Really, everybody reading this should try it. The free to play game is well worth the time, and after spending a bit of cash on the game ($40-$60), you'll really have something amazing.

Saturday, January 9, 2010

Why shooter survival modes are so successful (and how to apply the principle to other games)

I'm not sure who started it, but over the past few couple years, every shooter adds in a survival mode, and player response tends to be extremely positive. In my own case, I'm a huge fan of Gears of War 2, but I've never touched the campaign: I just play horde mode.

If you analyze these against prevailing viewpoints on what makes a game good, you would expect them to be generally uninteresting: No story, no character development, no puzzles, unchanging landscape, etc. So how is it that you can cut most of a game out and find something that many people like even better than what you originally created?

First, survival mode is pure core gameplay. All of the things I listed above can be fun, but they can also be a distraction from the fun (if the core game is good enough). If you want to sit down and shoot some stuff, you don't have to wait for cutscenes or play "Simon Says". Further, instead of trying to learn new landscape, you're focusing on developing tactics for an environment that you're already familiar with. Basically, survival mode just focuses on the best part of the game and tosses out the rest.

Second, survival mode is less scripted. Many of us don't feel much satisfaction from following the pre-planned track that the designers came up with. In campaigns, vehicles, weapons, cover placement, and many other things are carefully placed so that each player runs through roughly the same experience. In survival mode, sure there's careful placement, but there isn't a clear path or much of a "best" method. It falls on the player's shoulders to find the method that works best for him in a given situation.

Finally, survival mode has unlimited (or at least absurdly high) difficulty potential. Shooters tend to do a better job of implementing high difficulties than most games do (though you always have that crowd who wants something harder), but even in those, the situation is often so scripted that there's not much room to formulate new strategies (i.e. if you can't get headshots off faster, this part will always be impossible on top difficulty).

With that in mind, there's no reason that similar gameplay modes couldn't be made for different genres. Viewtiful Joe could have had an amazingly cool survival mode for a minuscule amount of development time. Zelda could have a carefully crafted room that allowed you to make use of all of your gadgets in some wild, long-term fights.

Finally, this would be an awesome feature to add to RPGs, particularly those with a higher tactical potential. In games like Baldur's Gate, Final Fantasy, or Fire Emblem, I'm constantly working to develop the perfect, super-powered group, but the only thing I can do with it is play out the script (with the occasional side-quest thrown in). In fact, if I'm successful in making my super-party, the game becomes really easy.

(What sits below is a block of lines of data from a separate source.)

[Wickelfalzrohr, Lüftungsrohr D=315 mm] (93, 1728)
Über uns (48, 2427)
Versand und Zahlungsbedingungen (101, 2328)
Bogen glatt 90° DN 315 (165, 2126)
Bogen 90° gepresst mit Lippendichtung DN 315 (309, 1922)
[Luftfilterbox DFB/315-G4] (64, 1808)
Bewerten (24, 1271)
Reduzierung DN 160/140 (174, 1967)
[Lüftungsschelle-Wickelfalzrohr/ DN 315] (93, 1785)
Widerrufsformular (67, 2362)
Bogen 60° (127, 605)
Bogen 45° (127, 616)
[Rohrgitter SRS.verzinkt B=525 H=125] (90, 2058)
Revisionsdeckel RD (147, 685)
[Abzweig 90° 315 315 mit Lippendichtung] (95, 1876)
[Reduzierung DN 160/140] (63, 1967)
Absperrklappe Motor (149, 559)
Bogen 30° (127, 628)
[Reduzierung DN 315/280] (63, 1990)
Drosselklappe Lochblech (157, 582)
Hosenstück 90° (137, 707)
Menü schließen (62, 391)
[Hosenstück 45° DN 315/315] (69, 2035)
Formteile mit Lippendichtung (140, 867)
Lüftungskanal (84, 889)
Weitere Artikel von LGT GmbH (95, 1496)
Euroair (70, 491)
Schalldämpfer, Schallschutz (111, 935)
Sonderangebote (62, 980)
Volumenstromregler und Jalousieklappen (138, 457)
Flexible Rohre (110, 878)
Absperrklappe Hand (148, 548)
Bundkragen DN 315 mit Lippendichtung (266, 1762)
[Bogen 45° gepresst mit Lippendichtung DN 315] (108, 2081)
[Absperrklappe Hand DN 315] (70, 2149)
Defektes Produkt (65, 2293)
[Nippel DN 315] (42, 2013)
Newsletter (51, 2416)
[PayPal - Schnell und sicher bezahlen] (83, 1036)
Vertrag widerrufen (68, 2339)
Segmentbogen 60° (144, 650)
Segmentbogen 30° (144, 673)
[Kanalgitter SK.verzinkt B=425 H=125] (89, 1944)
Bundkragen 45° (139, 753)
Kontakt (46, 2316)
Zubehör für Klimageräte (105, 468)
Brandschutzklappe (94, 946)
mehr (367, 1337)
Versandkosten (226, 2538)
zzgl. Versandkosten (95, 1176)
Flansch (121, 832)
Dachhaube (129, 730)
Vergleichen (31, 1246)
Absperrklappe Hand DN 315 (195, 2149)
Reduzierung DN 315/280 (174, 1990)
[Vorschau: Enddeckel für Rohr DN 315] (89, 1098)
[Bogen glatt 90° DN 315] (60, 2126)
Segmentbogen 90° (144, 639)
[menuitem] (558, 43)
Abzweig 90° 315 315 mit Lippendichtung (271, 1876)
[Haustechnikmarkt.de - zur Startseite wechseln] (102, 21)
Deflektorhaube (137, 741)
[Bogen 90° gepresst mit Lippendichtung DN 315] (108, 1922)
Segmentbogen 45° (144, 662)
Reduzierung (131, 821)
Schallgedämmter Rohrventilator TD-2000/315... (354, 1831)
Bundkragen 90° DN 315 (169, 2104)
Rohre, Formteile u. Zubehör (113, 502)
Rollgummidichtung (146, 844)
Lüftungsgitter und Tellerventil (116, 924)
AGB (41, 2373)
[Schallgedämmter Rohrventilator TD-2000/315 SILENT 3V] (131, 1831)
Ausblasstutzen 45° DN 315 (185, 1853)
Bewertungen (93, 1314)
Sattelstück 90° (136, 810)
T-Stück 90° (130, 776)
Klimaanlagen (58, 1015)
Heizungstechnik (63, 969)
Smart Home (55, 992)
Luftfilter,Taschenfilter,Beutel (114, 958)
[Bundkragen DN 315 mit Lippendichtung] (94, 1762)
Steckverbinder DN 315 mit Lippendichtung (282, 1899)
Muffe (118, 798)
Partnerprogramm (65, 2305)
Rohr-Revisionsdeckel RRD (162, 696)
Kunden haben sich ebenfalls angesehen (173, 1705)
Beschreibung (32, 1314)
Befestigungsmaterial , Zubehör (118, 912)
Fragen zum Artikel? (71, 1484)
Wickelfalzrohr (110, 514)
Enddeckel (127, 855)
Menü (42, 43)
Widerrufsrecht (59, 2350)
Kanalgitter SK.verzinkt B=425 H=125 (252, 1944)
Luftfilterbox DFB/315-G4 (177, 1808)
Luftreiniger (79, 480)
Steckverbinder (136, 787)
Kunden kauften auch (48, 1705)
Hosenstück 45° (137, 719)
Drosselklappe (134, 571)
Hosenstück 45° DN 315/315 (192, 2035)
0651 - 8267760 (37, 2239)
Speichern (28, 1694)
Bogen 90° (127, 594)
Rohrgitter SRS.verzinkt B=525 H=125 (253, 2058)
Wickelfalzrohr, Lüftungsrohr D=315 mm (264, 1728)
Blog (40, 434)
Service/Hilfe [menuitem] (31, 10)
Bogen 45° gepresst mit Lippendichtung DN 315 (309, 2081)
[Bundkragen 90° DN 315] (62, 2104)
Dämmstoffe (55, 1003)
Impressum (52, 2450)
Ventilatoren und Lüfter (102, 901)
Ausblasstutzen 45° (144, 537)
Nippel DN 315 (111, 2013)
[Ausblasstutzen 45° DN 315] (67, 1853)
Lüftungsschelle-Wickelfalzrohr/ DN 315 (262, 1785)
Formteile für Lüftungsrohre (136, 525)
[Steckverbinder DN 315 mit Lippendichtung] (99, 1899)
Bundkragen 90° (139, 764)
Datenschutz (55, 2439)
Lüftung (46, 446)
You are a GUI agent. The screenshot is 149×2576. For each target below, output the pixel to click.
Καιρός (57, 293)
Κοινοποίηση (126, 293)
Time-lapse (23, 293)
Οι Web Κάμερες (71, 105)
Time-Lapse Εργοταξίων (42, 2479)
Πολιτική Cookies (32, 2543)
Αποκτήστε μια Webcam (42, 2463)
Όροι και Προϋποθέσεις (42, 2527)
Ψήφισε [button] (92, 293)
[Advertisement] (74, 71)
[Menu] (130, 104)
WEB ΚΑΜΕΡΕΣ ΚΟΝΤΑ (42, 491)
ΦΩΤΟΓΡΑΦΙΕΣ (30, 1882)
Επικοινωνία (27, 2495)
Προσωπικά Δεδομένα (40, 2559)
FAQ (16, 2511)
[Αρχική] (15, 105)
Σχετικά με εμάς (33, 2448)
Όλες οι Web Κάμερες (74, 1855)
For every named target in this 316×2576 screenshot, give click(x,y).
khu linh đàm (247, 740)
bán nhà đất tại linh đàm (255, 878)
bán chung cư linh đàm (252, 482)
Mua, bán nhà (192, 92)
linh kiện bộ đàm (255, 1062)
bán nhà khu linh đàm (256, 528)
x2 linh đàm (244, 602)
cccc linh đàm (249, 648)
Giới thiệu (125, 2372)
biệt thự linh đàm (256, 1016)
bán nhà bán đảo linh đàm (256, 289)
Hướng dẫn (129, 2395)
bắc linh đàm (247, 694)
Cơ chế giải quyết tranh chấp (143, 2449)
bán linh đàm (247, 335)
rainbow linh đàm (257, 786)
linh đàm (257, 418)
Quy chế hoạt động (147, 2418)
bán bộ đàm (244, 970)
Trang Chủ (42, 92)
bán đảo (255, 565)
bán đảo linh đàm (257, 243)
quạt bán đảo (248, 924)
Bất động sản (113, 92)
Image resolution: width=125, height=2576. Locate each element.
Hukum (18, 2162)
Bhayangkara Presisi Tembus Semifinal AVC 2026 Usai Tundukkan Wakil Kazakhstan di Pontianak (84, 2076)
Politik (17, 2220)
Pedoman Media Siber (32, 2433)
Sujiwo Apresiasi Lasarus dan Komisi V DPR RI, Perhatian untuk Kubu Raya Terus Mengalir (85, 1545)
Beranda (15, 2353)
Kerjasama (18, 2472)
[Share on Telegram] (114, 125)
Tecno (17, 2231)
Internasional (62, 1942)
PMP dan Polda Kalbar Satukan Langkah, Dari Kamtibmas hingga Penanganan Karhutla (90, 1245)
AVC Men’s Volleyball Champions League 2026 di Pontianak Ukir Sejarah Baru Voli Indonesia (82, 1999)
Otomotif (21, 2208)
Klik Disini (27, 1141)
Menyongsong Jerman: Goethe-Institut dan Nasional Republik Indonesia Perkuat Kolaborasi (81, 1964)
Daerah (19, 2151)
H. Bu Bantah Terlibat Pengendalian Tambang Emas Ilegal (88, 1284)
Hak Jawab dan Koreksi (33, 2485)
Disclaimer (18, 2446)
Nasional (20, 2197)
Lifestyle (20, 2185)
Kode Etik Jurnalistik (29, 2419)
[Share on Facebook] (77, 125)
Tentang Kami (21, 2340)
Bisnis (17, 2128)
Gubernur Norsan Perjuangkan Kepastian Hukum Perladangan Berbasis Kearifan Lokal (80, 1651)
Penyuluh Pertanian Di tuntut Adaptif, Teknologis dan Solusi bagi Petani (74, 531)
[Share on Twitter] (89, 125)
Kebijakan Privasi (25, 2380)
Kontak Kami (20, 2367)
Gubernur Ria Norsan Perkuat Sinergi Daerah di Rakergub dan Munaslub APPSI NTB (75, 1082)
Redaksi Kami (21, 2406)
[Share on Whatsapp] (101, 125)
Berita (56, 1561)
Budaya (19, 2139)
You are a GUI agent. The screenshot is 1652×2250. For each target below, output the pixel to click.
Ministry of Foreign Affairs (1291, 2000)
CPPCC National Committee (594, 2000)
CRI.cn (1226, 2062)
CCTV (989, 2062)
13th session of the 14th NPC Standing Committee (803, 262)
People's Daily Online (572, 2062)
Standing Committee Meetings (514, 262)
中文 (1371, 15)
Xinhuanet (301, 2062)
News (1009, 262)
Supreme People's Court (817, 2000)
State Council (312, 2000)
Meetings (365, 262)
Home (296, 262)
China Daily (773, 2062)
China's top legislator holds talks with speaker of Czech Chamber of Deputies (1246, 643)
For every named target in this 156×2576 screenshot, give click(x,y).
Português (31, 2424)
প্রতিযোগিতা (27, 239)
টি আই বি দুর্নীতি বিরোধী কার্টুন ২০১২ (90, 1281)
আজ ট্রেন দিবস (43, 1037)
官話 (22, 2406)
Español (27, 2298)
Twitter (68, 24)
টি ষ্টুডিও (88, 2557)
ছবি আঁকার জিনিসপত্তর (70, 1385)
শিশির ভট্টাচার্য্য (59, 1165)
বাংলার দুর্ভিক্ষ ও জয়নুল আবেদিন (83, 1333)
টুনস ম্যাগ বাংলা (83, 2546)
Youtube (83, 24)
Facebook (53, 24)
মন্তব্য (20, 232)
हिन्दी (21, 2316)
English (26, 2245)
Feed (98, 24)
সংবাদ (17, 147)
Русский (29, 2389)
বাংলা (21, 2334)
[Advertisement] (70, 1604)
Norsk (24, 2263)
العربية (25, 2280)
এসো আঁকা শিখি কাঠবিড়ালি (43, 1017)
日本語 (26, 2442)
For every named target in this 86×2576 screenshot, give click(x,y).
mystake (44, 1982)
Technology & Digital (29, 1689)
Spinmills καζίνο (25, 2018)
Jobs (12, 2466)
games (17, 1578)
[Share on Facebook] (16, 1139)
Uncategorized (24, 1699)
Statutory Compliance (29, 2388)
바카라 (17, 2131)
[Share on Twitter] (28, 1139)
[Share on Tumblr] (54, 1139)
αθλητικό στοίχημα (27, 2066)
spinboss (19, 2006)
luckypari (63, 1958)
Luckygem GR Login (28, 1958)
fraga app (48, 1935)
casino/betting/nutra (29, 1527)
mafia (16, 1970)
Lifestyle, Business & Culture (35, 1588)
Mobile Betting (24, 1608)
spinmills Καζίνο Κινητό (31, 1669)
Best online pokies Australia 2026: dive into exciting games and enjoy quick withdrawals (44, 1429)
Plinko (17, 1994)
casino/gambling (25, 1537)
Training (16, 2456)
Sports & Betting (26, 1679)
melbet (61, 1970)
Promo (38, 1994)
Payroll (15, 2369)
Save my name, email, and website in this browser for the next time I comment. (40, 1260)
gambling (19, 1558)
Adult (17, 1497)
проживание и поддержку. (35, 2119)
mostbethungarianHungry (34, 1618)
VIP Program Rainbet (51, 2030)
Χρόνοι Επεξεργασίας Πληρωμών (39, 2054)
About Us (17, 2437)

When you've finished carrying your party through a 40+ hour scenario, it would be cool to have a gameplay mode simply designed to test how awesome you managed to make them. Heck, I'd probably replay some RPG's in their entirety with my entire focus devoted to making a group that could get as far in this special mode as possible.

Overall, I believe that in nearly all games (at least good games), there can be a lot of added value for little cost by adding in a pure gameplay mode. I just hope that more designers start to see the potential.